Nem sempre as transições foram perfeitas. “Algumas correram particularmente bem, mesmo quando a transição se fez entre partidos diferentes”, escrevem Ivo Daalder e James Lindsay na Foreign Affairs. O primeiro foi embaixador dos EUA na NATO. “No dia seguinte às eleições de 1992, o então Presidente eleito Bill Clinton instou ‘os amigos e os inimigos
da América a reconhecer, tal como eu reconheço, que a América tem apenas um Presidente de cada vez’. O Presidente cessante, George H. W. Bush, garantiu a aprovação de Clinton antes de assinar um acordo sobre armamento estratégico com a Rússia, algumas semanas depois”, lembram ainda. “A transição entre George W. Bush e Barack Obama foi ainda mais tranquila”, dizem os dois autores.
Onde está esta América?
Biden tem uma tarefa ciclópica pela frente para começar a reconstruí-la. Sem a garantia de um Senado cooperante, vai ter de escolher as figuras de topo da nova Administração com o cuidado suficiente para tornar extremamente difícil a sua rejeição por uma eventual maioria republicana. Elizabeth Warren e Bernie Sanders, as duas principais figuras da ala esquerda do Partido Democrata, já manifestaram o seu desejo de ficar com o Tesouro e o Trabalho, respectivamente.Biden ainda não deu qualquer sinal, mas o nome mais falado para o Tesouro tem sido, até agora, o de Lael Brainard, membro da Comissão de Governadores da Reserva Federal, mais representativa do establishment. Outra mulher, Michèle Flournoy, antiga subsecretária da Defesa, é referida como possível chefe do Pentágono, embora incomode particularmente a ala esquerda, que a acusa de ser da linha dos “falcões”. Outra mulher ainda, Michelle Lujan Grisham, governadora do Novo México, é o nome mais falado para a Saúde e os Serviços Humanitários. A senadora Amy Klobuchar, que participou na corrida das “primárias” e que vem da mesma área ideológica de Biden, pode substituir William Barr como procuradora-geral.
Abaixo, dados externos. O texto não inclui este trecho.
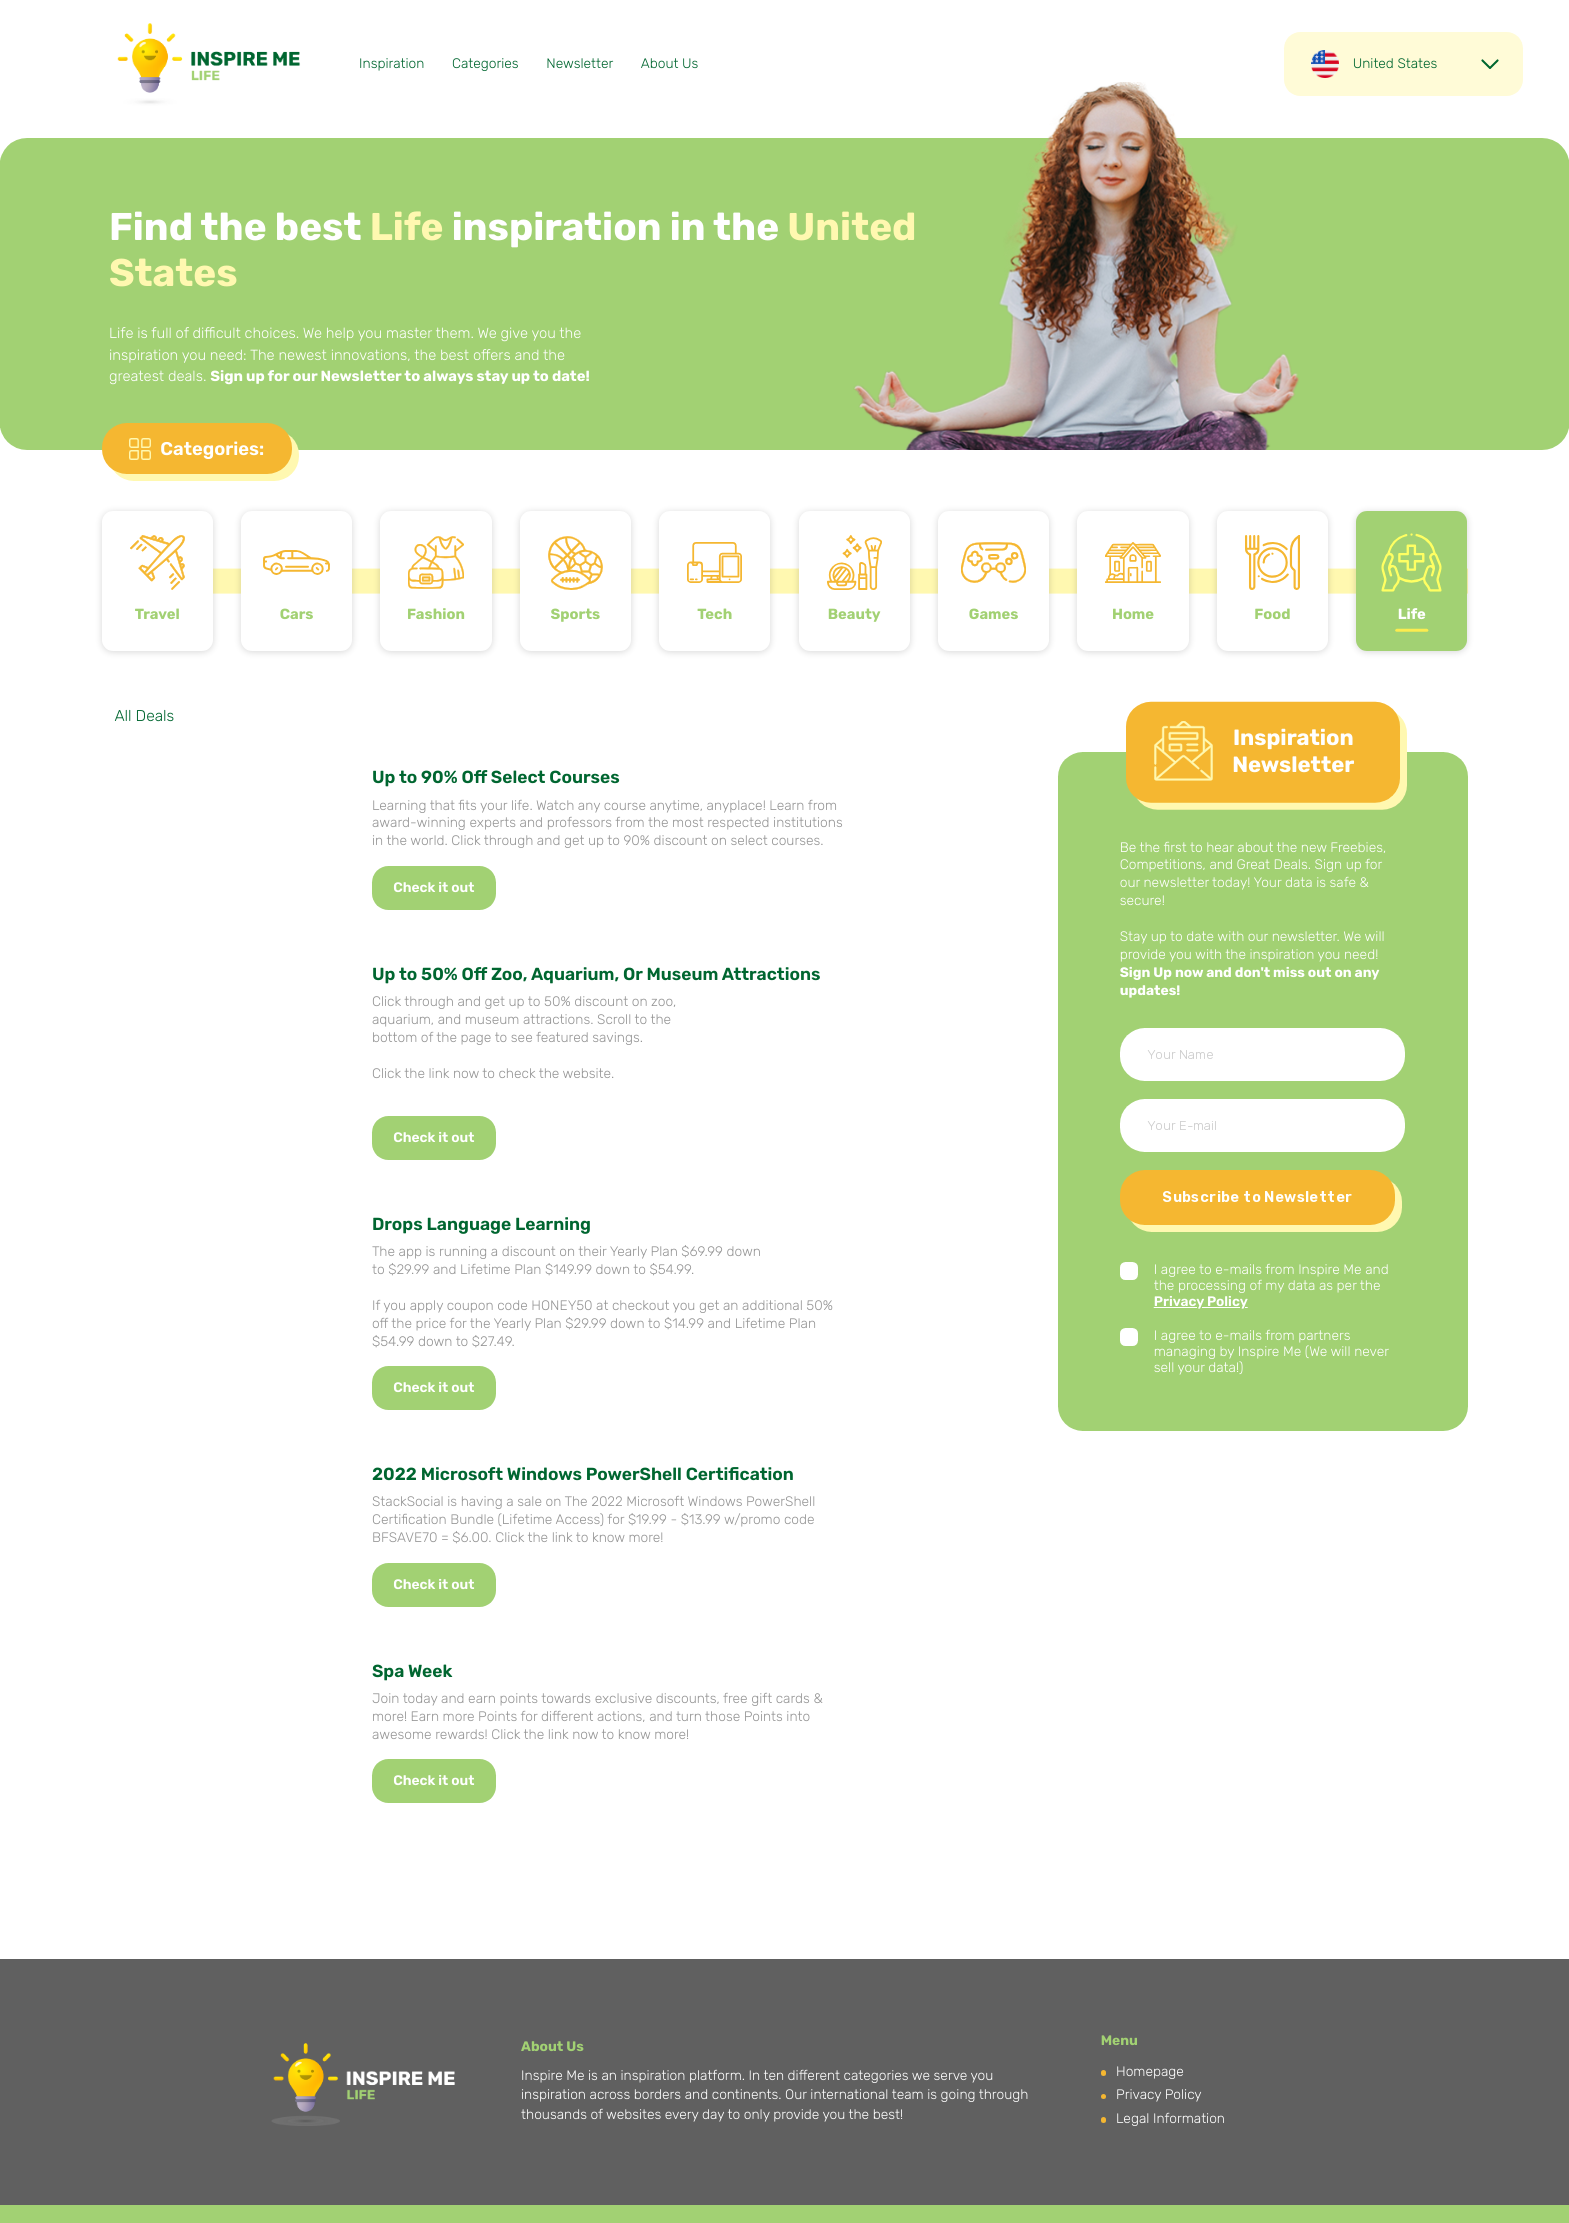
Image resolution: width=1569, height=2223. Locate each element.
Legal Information (1170, 2119)
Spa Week (412, 1672)
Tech (714, 614)
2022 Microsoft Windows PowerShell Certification (583, 1475)
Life (1412, 614)
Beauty (854, 614)
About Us (669, 64)
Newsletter (579, 64)
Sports (576, 614)
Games (994, 614)
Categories (485, 64)
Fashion (436, 614)
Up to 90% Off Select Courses (496, 778)
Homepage (1150, 2072)
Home (1133, 614)
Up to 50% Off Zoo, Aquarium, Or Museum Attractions (596, 975)
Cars (297, 614)
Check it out (433, 888)
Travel (157, 614)
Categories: (212, 449)
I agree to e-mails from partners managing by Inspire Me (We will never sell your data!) (1271, 1352)
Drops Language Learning (481, 1225)
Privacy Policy (1201, 1302)
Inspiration (391, 64)
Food (1272, 614)
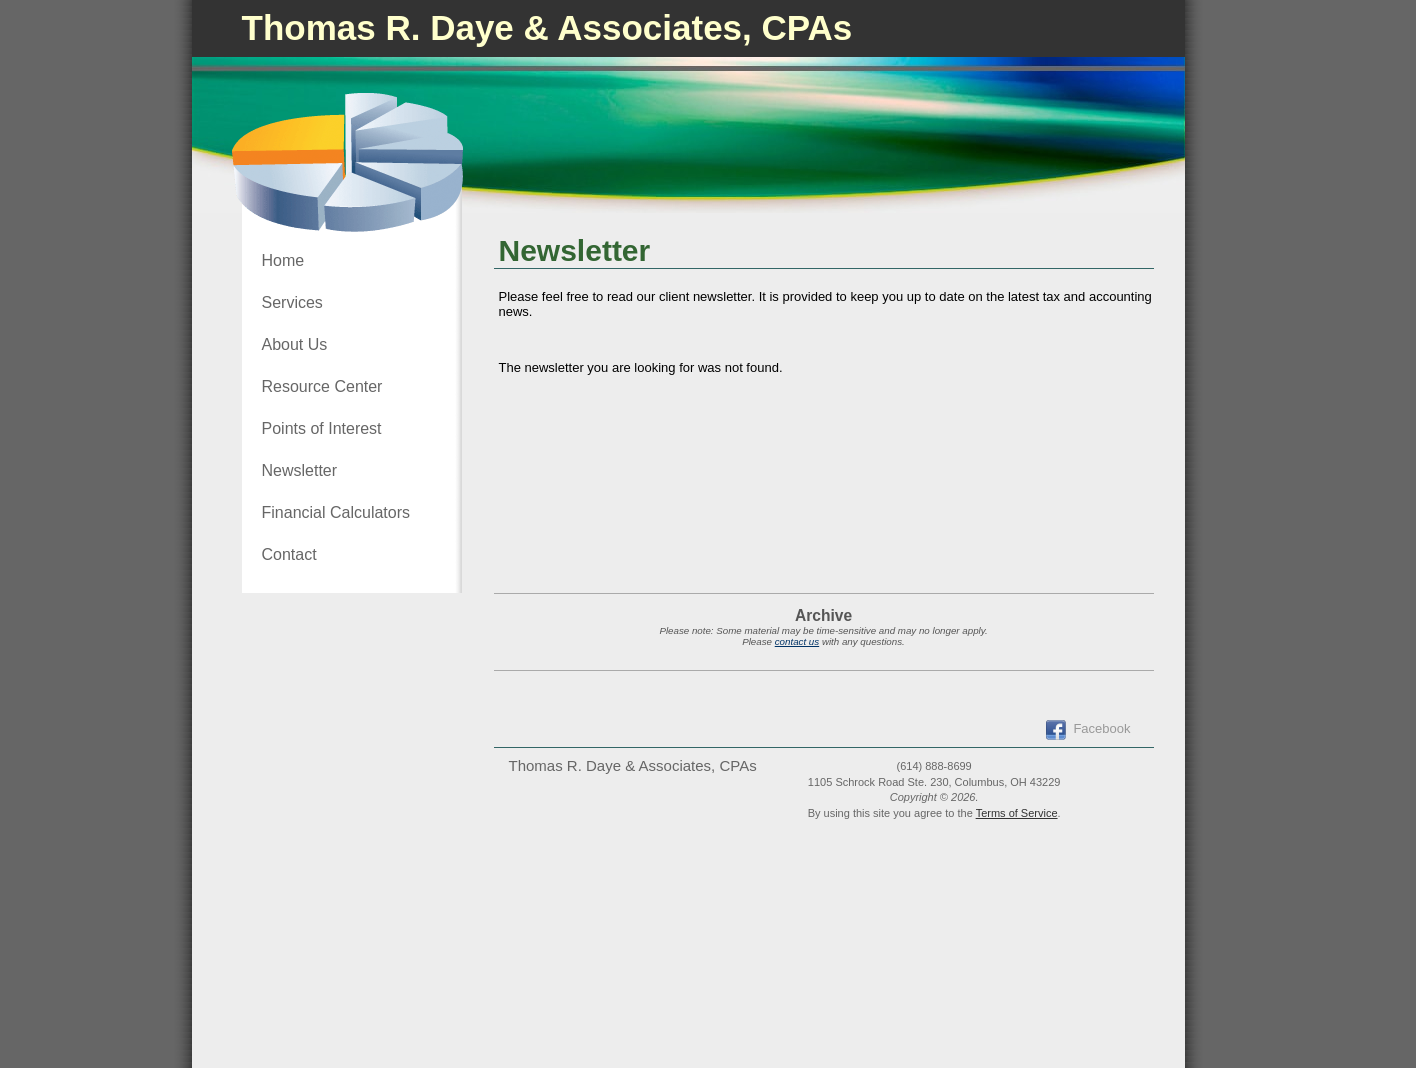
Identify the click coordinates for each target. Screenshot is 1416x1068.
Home (283, 260)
Saber-se-á em breve quem serão os escolhidos, mas uma coisa é certa: Biden quer gente com grande experiência governativa que saiba imediatamente o que tem a fazer.
Até agora, o Presidente eleito tem conseguido uma coisa fundamental:
transmitir tranquilidade no meio da tempestade provocada pelo seu antecessor e garantir ao mundo que é ele que passará a estar no comando.